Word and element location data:
- - -

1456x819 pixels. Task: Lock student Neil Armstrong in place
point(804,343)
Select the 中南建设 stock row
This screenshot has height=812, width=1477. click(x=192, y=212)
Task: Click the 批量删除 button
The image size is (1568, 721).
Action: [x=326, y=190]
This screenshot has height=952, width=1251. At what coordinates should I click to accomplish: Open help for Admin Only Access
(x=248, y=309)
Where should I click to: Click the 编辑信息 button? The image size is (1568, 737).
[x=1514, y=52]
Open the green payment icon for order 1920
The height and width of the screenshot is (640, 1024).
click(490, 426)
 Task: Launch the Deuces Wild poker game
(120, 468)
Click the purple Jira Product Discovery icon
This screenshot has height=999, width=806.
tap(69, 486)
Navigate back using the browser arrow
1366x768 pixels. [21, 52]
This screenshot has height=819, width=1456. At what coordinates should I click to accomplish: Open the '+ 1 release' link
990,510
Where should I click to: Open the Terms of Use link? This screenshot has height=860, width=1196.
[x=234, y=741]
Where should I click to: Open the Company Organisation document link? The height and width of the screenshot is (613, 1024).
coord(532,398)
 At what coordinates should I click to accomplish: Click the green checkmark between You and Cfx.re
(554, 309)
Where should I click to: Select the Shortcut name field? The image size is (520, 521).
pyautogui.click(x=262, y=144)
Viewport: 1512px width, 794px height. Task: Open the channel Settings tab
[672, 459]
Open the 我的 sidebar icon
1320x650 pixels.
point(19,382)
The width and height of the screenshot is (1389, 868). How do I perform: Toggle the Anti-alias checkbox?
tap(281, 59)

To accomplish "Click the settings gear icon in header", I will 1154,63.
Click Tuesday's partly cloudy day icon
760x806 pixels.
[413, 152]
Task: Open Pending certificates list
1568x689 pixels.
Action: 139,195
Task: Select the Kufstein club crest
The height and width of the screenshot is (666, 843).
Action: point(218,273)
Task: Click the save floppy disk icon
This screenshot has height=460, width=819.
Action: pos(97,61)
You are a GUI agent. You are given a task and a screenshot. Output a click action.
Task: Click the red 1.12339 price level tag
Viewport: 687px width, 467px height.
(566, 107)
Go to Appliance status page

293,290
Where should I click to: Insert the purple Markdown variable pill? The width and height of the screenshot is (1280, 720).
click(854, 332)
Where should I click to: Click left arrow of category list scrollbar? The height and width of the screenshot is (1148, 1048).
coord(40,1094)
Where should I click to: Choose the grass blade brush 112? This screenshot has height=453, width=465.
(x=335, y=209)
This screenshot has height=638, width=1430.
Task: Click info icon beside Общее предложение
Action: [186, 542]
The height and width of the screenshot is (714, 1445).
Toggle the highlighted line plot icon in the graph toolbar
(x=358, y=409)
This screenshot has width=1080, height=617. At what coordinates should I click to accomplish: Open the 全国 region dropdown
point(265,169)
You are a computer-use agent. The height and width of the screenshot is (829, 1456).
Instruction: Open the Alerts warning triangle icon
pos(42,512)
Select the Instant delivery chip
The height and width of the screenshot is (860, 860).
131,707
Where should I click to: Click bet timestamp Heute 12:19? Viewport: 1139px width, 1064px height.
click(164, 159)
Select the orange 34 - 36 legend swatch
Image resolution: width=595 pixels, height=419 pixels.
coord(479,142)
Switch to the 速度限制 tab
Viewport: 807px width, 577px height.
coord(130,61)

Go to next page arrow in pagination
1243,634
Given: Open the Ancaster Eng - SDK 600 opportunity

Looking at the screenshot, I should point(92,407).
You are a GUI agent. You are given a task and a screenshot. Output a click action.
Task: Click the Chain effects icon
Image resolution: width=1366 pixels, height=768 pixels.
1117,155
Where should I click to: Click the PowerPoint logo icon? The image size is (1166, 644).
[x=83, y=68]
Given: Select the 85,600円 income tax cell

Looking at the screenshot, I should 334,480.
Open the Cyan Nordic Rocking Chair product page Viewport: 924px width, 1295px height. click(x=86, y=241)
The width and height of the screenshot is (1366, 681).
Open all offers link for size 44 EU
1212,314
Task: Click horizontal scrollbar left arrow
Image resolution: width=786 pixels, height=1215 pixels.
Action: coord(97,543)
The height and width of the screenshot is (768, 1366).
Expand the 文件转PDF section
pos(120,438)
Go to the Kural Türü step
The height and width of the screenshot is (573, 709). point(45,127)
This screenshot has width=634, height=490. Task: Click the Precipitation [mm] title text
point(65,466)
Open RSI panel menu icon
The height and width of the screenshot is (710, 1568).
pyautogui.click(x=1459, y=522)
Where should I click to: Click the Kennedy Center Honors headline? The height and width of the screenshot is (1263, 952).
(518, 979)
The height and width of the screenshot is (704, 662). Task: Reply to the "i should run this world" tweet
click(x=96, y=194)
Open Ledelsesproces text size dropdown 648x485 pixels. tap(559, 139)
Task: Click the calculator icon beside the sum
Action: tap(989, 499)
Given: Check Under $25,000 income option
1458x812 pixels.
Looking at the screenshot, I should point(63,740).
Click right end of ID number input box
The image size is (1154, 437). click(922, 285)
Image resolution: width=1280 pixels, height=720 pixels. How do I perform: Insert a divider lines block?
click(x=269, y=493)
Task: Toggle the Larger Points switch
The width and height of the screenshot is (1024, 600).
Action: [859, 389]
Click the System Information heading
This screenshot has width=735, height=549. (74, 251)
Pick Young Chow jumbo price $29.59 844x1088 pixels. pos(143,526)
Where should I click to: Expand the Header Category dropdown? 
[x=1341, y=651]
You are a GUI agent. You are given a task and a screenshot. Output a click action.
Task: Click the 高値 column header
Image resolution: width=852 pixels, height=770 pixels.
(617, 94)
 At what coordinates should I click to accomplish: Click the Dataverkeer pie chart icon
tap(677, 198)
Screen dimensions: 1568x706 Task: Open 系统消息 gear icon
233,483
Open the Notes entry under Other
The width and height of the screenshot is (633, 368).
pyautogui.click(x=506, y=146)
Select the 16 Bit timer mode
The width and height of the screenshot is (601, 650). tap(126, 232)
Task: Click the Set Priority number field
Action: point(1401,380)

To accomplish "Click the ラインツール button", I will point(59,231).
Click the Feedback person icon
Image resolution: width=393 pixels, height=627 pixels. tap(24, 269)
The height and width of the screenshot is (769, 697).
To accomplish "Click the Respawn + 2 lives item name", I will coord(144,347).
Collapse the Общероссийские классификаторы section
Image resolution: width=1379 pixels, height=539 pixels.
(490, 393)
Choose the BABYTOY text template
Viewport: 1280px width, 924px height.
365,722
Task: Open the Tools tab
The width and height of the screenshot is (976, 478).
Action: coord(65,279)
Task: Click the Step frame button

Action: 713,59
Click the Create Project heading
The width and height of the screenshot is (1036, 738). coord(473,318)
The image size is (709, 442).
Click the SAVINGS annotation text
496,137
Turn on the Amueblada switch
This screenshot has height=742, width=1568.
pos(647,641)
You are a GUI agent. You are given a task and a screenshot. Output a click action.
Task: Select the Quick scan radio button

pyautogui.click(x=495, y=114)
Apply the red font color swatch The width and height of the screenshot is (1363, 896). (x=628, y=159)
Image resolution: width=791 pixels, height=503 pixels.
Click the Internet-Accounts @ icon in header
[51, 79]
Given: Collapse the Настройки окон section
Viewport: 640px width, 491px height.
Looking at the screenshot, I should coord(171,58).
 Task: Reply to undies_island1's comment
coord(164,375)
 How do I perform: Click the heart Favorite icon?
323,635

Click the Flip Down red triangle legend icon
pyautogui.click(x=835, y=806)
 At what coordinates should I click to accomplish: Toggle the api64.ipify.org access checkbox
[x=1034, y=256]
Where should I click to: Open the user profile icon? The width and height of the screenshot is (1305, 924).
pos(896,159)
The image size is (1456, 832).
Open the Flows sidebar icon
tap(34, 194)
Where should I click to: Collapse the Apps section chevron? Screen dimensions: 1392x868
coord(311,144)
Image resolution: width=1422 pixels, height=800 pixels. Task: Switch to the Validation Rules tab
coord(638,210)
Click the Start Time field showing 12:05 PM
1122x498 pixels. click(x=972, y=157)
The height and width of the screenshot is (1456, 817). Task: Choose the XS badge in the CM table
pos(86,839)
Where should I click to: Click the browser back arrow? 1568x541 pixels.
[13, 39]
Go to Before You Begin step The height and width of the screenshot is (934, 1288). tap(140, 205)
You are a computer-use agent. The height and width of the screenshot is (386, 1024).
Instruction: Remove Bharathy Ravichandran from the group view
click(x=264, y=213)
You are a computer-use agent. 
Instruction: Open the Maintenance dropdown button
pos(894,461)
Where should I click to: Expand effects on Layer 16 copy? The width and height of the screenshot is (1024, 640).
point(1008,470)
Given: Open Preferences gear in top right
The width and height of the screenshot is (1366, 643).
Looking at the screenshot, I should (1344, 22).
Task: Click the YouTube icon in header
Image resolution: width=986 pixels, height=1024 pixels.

- - -

§ **What you will do**:
Set down again, without any change, the part of the records that opens with the line containing "Task: Click the YouTube icon in header" and runs through the end of the records.

§ **Worked answer**:
Task: Click the YouTube icon in header
Image resolution: width=986 pixels, height=1024 pixels.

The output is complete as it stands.